As she predicted, the entire process of establishing herself as a capable engineer restarted at Amazon.It was made starkly obvious here how a lack of diversity can erode company culture and can surface as roadblocks in career advancement. On top of that, the work itself was downright harrowing. Much of the time that she was out of the office, Kelsey was still required to be on-call to help with tech support issues, meaning that she constantly had to be within easy reach of a computer and internet access. She was expected to perform tasks and give support in areas far outside the expertise of any developer. “It was incredibly stressful,” she tells us.At Amazon, developing code and supporting it 100% of the time is cloaked as ownership, but the job often prioritized putting out fires to building effective software which was not what she signed on for. Luckily for us, Run The Edge found Kelsey just as she was looking to leave the overly-demanding work environment.
Here at Run The Edge, Kelsey will be our only developer. This means that she will not only have the super-massive responsibility of keeping everything running smoothly, but she will have the freedom to build, run, and maintain the tracker in the way that she thinks is best. She will be in charge of how the tracker operates, and we know she will do it brilliantly! Kelsey has worked closely with our former developer, Pawel, to become familiar with the current set-up of our tracker, and she has already been instrumental in fixing bugs and building new features for Run The Year 2020. She brings all of her knowledge and experience to whatever task is put in front of her. Kelsey says she is “Excited to have more ownership and be strategic about how we design, code, and build a reliable product,” and we are already completely dazzled by her! And as if we didn’t have enough reason to be impressed with her, Kelsey is also an avid runner (you can see why she’s such a great fit here) who has completed several marathons and ultra marathons!

● **What to work on**
[a] List the three things the profile of Kelsey says she has the freedom to do with the tracker.
[b] Answer these questions from the profile of Kelsey:
(i) At which company did Kelsey work before Run The Edge found her?
(ii) What is the name of the former developer Kelsey worked with?
(iii) What kinds of races has Kelsey completed?
[c] Pick up the profile of Kelsey at Run The Edge and continue it after its final sentence.
The items that follow are separate material, not part of the profile of Kelsey.

● **Data to examine**
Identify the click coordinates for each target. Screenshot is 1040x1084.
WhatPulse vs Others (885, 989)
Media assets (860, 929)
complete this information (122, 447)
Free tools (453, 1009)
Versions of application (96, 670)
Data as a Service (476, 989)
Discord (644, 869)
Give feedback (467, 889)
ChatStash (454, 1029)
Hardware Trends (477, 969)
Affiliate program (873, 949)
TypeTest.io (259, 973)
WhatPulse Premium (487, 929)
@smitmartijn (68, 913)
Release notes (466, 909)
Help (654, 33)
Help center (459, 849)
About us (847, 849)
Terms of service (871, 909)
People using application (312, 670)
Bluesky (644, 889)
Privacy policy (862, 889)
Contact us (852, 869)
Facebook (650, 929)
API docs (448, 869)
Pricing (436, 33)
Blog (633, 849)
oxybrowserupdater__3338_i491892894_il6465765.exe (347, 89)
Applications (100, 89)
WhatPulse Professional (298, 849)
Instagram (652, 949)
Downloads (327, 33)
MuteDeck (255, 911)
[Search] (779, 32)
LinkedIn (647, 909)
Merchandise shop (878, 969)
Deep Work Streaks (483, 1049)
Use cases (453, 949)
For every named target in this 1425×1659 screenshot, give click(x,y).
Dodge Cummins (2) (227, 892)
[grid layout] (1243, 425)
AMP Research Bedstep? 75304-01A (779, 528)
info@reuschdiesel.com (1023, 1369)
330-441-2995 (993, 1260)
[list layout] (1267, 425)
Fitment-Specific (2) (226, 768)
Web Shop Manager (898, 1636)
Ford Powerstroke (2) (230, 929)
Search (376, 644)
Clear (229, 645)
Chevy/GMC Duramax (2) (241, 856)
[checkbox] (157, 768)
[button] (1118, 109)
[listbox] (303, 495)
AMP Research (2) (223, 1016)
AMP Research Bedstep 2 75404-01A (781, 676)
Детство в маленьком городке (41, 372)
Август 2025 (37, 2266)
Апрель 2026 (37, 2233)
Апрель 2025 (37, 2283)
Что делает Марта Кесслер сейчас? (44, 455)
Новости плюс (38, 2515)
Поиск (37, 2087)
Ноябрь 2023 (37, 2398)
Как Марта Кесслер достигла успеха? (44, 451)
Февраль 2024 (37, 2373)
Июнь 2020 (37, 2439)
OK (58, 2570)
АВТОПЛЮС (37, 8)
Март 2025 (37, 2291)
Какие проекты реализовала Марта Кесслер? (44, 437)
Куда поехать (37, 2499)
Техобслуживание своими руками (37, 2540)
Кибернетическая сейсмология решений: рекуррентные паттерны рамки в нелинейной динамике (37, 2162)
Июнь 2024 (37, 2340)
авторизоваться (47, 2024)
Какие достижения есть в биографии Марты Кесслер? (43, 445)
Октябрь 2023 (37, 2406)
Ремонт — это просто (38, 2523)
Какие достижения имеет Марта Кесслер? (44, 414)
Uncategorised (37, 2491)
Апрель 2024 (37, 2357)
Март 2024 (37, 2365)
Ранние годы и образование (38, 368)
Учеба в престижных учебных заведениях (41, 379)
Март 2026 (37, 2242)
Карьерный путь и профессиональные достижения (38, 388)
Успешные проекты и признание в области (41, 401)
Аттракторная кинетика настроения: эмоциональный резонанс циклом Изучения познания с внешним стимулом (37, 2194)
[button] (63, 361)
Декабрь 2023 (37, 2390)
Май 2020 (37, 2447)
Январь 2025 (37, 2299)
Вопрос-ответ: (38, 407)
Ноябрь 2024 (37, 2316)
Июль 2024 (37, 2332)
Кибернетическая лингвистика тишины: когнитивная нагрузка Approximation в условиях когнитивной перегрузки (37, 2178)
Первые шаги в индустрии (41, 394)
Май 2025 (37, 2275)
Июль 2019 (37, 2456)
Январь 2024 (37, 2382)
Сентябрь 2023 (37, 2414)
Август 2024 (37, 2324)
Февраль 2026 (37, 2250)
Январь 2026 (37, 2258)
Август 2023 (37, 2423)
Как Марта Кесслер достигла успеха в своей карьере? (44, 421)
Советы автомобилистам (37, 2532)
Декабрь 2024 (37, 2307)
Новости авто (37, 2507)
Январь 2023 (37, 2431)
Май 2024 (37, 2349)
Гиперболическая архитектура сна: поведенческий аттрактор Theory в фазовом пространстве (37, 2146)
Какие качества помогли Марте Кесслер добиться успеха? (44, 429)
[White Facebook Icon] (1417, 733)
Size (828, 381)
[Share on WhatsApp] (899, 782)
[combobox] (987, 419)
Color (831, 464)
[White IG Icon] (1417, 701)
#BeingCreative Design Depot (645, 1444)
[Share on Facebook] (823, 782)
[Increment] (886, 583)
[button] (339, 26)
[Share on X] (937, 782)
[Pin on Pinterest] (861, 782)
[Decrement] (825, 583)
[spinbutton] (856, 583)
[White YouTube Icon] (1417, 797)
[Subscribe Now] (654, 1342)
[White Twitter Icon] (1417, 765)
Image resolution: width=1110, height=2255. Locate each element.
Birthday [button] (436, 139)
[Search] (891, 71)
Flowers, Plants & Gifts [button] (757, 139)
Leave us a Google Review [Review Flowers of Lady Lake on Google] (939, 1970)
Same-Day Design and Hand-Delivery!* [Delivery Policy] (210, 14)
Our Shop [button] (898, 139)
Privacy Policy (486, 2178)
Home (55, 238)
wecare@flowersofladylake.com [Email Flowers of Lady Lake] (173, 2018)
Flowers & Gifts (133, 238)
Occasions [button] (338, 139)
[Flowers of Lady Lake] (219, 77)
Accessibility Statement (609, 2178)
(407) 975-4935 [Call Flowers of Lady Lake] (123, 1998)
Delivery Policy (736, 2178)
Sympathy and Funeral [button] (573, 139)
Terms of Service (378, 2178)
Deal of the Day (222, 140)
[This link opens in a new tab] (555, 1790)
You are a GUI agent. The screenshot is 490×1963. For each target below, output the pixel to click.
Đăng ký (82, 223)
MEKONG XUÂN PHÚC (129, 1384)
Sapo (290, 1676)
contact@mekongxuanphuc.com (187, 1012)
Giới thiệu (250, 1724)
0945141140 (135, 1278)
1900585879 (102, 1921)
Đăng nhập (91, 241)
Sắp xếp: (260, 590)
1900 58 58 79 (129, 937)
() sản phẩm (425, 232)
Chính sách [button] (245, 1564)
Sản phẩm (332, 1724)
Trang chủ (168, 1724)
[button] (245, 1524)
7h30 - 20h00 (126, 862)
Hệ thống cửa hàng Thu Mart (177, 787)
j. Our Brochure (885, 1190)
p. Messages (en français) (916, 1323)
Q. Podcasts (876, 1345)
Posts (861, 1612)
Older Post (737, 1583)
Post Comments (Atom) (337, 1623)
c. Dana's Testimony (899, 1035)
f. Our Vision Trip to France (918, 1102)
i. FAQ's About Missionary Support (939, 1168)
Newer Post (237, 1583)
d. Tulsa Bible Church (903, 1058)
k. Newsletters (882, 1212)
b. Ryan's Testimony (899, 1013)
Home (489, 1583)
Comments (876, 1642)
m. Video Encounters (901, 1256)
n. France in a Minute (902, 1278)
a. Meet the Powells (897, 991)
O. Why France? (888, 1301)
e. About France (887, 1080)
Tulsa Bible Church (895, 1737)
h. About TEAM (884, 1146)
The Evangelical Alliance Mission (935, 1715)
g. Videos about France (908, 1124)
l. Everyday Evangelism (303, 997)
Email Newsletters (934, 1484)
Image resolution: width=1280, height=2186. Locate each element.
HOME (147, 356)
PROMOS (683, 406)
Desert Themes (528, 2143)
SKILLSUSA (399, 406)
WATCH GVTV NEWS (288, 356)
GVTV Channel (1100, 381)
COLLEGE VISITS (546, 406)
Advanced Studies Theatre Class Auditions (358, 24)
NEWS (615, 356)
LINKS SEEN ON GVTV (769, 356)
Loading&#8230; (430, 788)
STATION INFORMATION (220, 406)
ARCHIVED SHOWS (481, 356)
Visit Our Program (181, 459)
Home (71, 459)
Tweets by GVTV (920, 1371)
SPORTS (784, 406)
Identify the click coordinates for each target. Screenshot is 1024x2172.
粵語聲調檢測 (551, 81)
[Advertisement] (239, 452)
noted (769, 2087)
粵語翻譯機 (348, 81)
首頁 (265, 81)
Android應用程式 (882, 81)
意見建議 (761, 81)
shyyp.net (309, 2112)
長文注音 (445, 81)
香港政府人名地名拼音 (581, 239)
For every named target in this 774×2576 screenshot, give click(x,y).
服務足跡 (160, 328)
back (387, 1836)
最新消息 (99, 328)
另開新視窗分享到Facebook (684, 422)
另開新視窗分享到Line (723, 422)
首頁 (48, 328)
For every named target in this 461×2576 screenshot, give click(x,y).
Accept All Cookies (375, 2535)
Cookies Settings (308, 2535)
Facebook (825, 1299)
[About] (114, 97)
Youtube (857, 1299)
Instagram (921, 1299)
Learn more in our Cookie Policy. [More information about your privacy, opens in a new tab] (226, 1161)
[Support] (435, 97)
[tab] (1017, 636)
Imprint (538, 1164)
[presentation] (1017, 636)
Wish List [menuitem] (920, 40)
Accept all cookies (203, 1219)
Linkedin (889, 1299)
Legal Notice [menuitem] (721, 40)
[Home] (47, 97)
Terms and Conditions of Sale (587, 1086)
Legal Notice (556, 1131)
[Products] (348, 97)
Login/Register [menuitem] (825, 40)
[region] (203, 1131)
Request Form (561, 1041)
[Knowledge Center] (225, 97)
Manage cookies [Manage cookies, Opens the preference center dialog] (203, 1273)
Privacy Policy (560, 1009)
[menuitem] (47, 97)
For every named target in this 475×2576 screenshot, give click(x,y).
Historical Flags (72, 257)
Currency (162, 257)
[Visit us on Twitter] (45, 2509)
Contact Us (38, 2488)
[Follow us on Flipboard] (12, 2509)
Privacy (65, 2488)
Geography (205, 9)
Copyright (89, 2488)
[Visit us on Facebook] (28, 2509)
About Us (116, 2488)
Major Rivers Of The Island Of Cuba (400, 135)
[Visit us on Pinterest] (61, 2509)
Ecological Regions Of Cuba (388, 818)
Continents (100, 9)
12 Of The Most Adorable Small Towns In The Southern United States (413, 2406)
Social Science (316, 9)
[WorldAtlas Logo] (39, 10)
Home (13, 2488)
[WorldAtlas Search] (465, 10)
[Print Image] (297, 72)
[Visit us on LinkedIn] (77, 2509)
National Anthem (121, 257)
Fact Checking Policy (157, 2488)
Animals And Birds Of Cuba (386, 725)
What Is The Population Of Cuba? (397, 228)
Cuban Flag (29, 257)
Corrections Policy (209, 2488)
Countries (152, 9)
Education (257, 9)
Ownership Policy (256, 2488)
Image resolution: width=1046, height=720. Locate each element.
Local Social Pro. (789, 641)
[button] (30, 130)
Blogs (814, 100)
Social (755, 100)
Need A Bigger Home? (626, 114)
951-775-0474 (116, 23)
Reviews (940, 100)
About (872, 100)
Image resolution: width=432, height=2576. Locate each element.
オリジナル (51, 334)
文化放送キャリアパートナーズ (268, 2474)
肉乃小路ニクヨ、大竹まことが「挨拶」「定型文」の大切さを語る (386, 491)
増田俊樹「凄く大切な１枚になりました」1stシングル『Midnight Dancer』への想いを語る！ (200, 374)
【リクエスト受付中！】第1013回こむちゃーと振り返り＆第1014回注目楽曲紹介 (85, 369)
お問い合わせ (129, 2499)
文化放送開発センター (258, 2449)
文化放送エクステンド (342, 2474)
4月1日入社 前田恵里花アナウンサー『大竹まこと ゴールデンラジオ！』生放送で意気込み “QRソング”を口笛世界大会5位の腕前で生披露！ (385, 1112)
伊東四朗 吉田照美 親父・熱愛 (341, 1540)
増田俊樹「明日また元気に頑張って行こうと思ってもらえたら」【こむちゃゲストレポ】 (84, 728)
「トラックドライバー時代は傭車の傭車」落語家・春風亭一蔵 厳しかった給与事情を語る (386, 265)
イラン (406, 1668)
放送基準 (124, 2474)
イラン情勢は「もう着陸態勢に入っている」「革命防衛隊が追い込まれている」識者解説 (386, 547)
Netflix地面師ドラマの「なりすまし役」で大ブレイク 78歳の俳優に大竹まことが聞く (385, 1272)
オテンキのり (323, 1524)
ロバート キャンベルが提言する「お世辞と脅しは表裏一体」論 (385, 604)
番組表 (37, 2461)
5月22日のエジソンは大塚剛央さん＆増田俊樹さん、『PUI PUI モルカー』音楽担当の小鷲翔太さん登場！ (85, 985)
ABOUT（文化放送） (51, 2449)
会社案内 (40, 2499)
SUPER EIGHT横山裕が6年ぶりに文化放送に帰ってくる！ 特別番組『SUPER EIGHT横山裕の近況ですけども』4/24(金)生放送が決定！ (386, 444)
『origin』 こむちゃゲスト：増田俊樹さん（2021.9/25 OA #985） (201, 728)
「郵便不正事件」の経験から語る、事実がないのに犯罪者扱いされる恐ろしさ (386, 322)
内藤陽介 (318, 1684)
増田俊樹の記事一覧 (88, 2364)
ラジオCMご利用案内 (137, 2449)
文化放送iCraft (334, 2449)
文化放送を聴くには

● **Results for each task**
[a] build, run, maintain

[b]
(i) Amazon
(ii) Pawel
(iii) Several marathons and ultra marathons

[c]
Her running career started off a bit unexpectedly in 6th grade. She had switched from playing softball in elementary school to volleyball in middle school, and hated it. “I sucked at it, and I was way too competitive,” she says with a smile. “That’s not a good combination!” One day, the school’s cross country coach subbed for volleyball practice, and suggested that Kelsey switch to his sport since she obviously wasn’t enjoying herself. She ran cross country and track through senior year of high school, achieving a mile time of 5:01 and having the time of her life. She had a great relationship with the cross country coach, and decided to try to continue running competitively in college. Unfortunately this did not go well for her. “The other girls were mean, I wasn’t really cut out to be a D1 athlete, so I got no attention from the coaches. I only ended up racing four or five times,” she says. She quickly abandoned the team, but took up running again after she moved to California. There, Kelsey joined a run club and participated in several road marathons. When she moved back to Colorado, ultra marathons were becoming more popular, so she started doing more trail running and longer distance events! She loves the ultra community— everyone is very accepting and supportive, especially of newcomers. They also have a much more humorous and lighthearted approach to events than the road marathon community she knew in California. Her favorite ultras to date include North Fork, Run Rabbit (her first 50 miler), and the Grand Traverse. She has been able to explore gorgeous scenery and become well acquainted with both intense discomfort and a profound sense of accomplishment. Who doesn’t love that?